Bitcoin (BTC) trading was unmoved at the Oct. 10 Wall Street open as one trader predicted it would take until Oct. 12 for volatility to start impacting price.
A "guaranteed recipe for massive volatility"
The pair had stayed rigidly in a narrow corridor over the weekend, with only one test of $19,000 punctuating otherwise flat conditions.
With the week tipped to provide serious fuel for a potential volatility breakout, Michaël van de Poppe, founder and CEO of trading firm Eight, suggested that traders may get another 48 hours’ grace.
“Most likely markets will remain unchanged until we'll get all the economic data in on Wednesday and Thursday,” he summarized on the day.

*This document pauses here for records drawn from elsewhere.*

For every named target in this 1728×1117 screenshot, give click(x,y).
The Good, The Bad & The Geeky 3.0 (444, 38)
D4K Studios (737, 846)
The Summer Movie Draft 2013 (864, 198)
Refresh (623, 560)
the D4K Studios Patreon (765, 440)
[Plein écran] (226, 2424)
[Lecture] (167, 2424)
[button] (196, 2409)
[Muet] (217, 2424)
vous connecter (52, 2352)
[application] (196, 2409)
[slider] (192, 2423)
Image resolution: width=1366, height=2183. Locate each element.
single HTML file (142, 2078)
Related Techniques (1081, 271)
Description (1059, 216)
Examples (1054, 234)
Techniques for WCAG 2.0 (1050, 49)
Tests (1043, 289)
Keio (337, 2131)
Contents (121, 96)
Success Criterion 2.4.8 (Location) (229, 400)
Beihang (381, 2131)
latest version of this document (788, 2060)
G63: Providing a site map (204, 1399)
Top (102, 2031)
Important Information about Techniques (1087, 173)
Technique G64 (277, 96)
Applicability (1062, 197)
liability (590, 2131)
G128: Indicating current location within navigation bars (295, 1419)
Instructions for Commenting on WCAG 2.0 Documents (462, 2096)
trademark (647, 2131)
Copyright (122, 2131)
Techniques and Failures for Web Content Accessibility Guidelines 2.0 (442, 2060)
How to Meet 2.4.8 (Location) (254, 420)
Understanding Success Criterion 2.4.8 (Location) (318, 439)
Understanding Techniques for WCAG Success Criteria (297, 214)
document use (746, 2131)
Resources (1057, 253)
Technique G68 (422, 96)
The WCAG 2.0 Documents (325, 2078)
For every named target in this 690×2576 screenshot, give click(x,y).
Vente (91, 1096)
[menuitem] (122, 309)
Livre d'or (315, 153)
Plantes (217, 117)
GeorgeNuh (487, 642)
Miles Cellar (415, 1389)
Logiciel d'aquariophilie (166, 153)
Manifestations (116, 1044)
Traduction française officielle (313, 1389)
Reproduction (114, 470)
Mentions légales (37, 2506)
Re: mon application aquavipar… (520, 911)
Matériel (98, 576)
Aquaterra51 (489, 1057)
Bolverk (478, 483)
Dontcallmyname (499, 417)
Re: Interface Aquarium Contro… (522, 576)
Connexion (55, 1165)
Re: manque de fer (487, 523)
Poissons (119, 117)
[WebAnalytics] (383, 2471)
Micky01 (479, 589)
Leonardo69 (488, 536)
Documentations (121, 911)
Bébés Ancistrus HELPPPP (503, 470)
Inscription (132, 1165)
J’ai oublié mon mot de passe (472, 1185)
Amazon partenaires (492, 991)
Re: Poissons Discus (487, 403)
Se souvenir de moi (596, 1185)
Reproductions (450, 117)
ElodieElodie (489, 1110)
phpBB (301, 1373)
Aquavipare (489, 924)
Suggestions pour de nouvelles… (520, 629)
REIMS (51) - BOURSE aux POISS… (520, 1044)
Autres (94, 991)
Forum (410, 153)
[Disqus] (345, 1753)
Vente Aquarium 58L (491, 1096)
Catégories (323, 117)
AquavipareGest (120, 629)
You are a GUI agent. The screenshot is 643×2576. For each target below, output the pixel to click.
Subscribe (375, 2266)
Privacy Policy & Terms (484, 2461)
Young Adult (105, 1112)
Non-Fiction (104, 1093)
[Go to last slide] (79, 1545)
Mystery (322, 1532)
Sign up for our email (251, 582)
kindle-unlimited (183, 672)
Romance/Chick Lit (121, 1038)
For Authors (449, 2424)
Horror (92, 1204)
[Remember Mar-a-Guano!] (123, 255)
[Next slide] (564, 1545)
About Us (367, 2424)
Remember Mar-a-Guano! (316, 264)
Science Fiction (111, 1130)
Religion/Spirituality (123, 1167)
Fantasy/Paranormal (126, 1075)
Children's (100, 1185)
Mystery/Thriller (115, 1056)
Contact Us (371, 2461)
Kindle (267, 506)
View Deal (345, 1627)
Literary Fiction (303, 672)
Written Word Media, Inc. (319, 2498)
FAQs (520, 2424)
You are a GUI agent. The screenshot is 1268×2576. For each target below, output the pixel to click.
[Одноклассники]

Van de Poppe nonetheless reiterated that when it comes, the move on Bitcoin should be “very big.” He referenced the Bitcoin historical volatility index (BVOL), currently at rare lows seen only a handful of times before.
“Historically, that's a guaranteed recipe for massive volatility,” he wrote in part of an explanatory tweet.
Oct. 13 was analysts’ overall red letter day of the week, meanwhile, with theConsumer Price Index (CPI) print for September due in the United States.
U.S. equities were broadly quiet at the time of writing, the S&P 500 down 0.6% and Nasdaq Composite Index down 1.1%.
Continuing, on-chain analytics resource Material Indicators said that macro data would spark knock-on moves for both volatility and market participation.
“Earnings, CPI, Jobless and Retail Sales reports are going to fuel an increase in both of these crypto market metrics,” it tweeted on the day.
A previous post from Material Indicators’ founder, Material Scientist, revealed that volatility and the number of trades had hit one-year lows.
In a separate sign of a storm brewing, the U.S. dollar index (DXY) was gaining once again on the day, having made up much lost ground after hitting its highest levels since May 2002.
DXY hit $113.31 on the day, with the peak from Sept. 28 at $114.77.
Hash rate lingers as difficulty hits new all-time high
Despite financial pressure on miners due to tsuppressed spot price, the move was the Bitcoin network's largest positive adjustment since May 2021.
At the time, however, its progress was short lived, with successive losses subsequently accompanying market nerves as the China miner exodus began.
The network hash rate was an estimated 260 exahashes per second (EH/s) at the time of writing, data from on-chain monitoring resource MiningPoolStats putting the all-time high at 289 EH/s on Sept. 5.